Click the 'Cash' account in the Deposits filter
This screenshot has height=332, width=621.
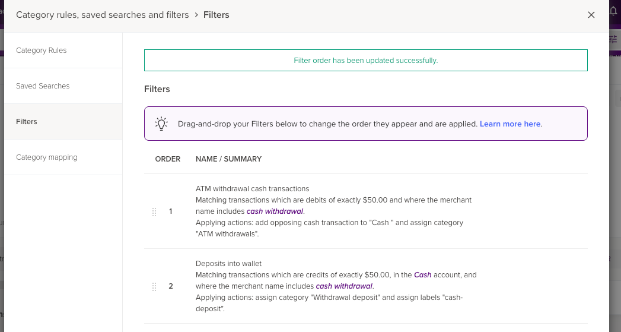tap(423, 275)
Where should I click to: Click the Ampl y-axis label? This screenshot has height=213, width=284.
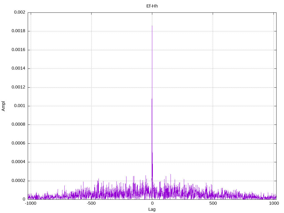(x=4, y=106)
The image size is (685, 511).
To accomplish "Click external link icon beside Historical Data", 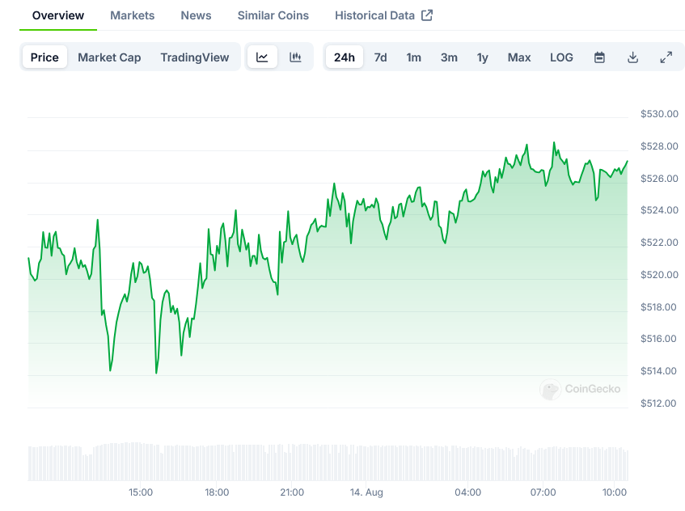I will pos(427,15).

## Work instruction
Pictures excluded, copy the lines exactly from where the material starts to the line with "The image size is (685, 511).", inclusive.

## Solution to the exercise
Click the 'Cash' account in the Deposits filter
This screenshot has height=332, width=621.
tap(423, 275)
Where should I click to: Click the Ampl y-axis label? This screenshot has height=213, width=284.
(x=4, y=106)
The image size is (685, 511).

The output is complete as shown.